With respect to Hania, he found that she had not been in school between September and December 2002 but that her absence was justified by her personal problems, which were due in part to her hurt and anger towards her father. The motions judge went on to say:
She is presently in counselling and has progressed to the degree that she was able to re-commence her studies at university in January 2003.
Harding v. Harding, 2006 CanLII 31612 (ON S.C.)
[18] Dr. Priscilla Harding, while being a primary caregiver of the four children during the marriage, also managed significant achievements in her academic pursuits. She holds a Bachelor of Art History, Bachelor of Social Work, a Masters of Arts and Social Welfare and a Ph.D. in Feminist Comparative Social Policy. She is currently unemployed and describes her state of health as including an irreversible, deteriorating condition of her right knee for which she received a long term disability from 2002 to 2004 and she is currently on the Canada Pension Plan Disability which took effect as of 2004. She also suffers from post-traumatic stress, anxiety and depression and has been described, in medical reports as, essentially, unemployable.
I can only imagine how difficult it was for the four children to take the stand to testify against their father in these unfortunate circumstances.
I am also influenced by Dr. Harding’s belief during his testimony that $6,000.00 per month “is too much money to pay for someone who is not working”; that he is not his spouse’s “slave” and that it would be unfair to seize his assets in the circumstances.

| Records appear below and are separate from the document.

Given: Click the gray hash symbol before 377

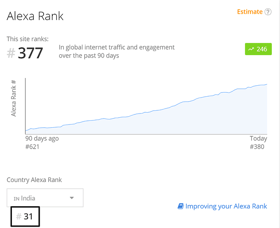Looking at the screenshot, I should tap(11, 53).
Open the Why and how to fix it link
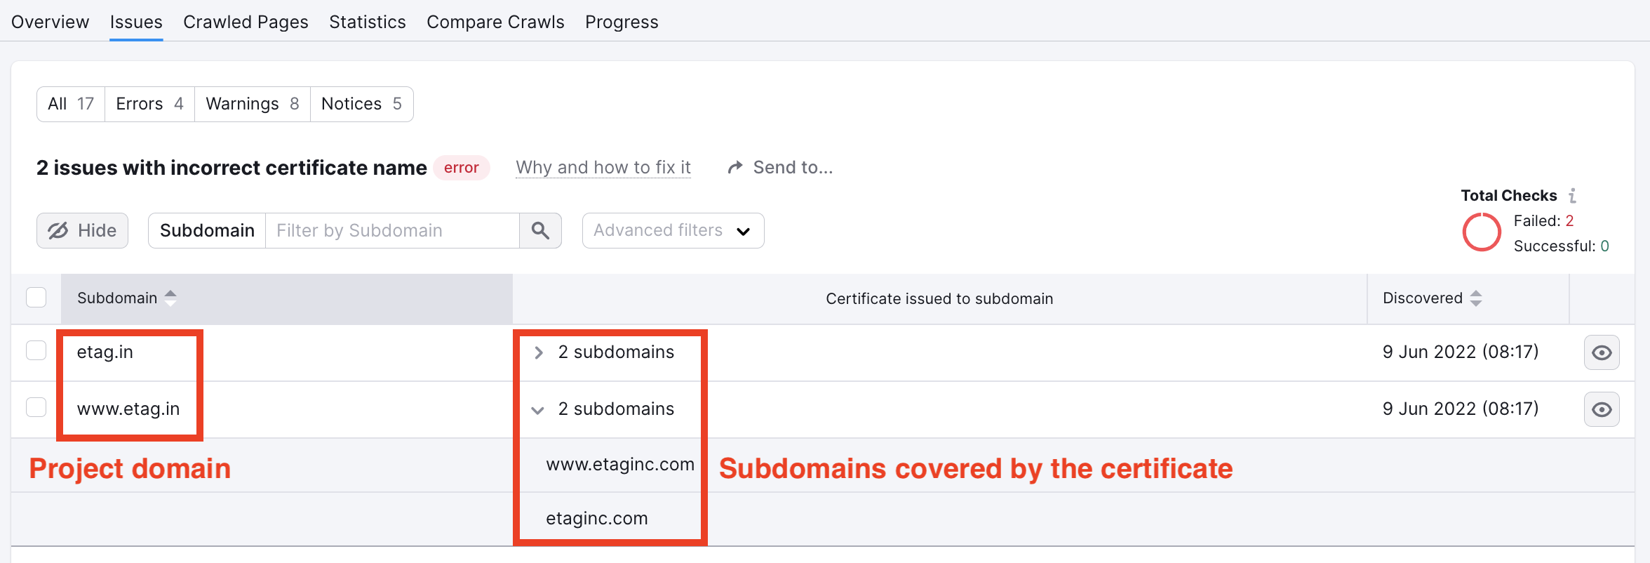 [x=603, y=167]
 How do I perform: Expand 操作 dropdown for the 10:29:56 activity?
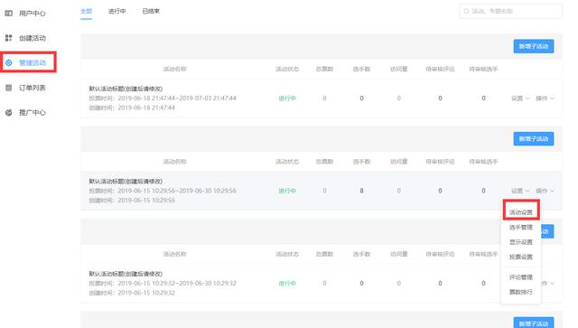[545, 191]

[43] In my opinion, Dr. Harding’s comments are indicative of his refusal to recognize Dr. Priscilla Harding’s role in the marriage and his refusal to accept the genuineness of her medical condition.

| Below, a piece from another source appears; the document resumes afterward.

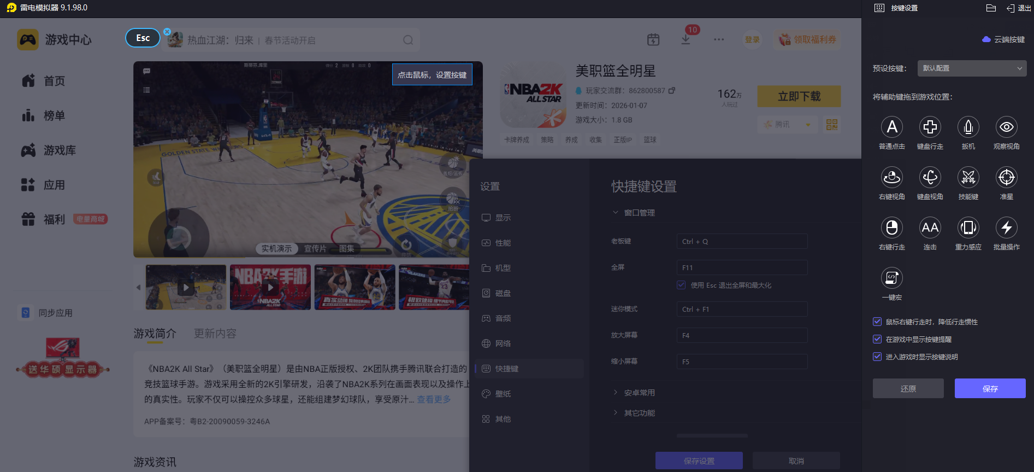Click the 老板键 Ctrl + Q field
Image resolution: width=1034 pixels, height=472 pixels.
point(741,241)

Yeates v. Yeates, 2007 CanLII 11728 (ON S.C.)
[36] The Wife has seen Dr. Christine Taylor, a Psychiatrist, to help with the Wife’s depression. Dr. Taylor wrote on January 9, 2004, regarding the Wife’s condition. Dr. Marcia Sirota also wrote on October 16, 2006. The Wife went to 12 sessions with Dr. Sirota to help her with an eating disorder, which she developed, she says from the stress of dealing with two special needs children and her Husband’s attitude and behaviour towards her
V.F. v. M.F.1, 2007 CanLII 3881 (ON S.C.)
[165] The Board’s investigation also identified that J.F.1 was “at risk” for a level of depression, and that his “level of clinical maladjustment … was also in the ‘at risk’ range”, suggesting, “he exhibits symptoms of depression as well as overall poor personal adjustment.” J.F.1’s responses to some of the testing activities suggested that he was experiencing emotional distress. The report comments in its formulation section that “it is likely that emotional factors and a lack of coping strategies for dealing with stressful situations, may benefit from being addressed through counselling.”
[167] It is tragic that nearly three years have passed since this recommendation was made, and J.F.1 has received no counselling at all. The CCAS also recommended counselling for all the children, and V.F. refused to consent. It is manifestly clear to everyone but V.F. and his family that these boys desperately need counselling, and they have been deprived of it because of V.F.’s failure to consent. V.F.’s naïve view that a change in custody will fix everything misses the point, and fails to respond to this fundamental and overwhelming need. In this regard, he cannot provide what is in the boys’ best interests, and meet their psychological needs.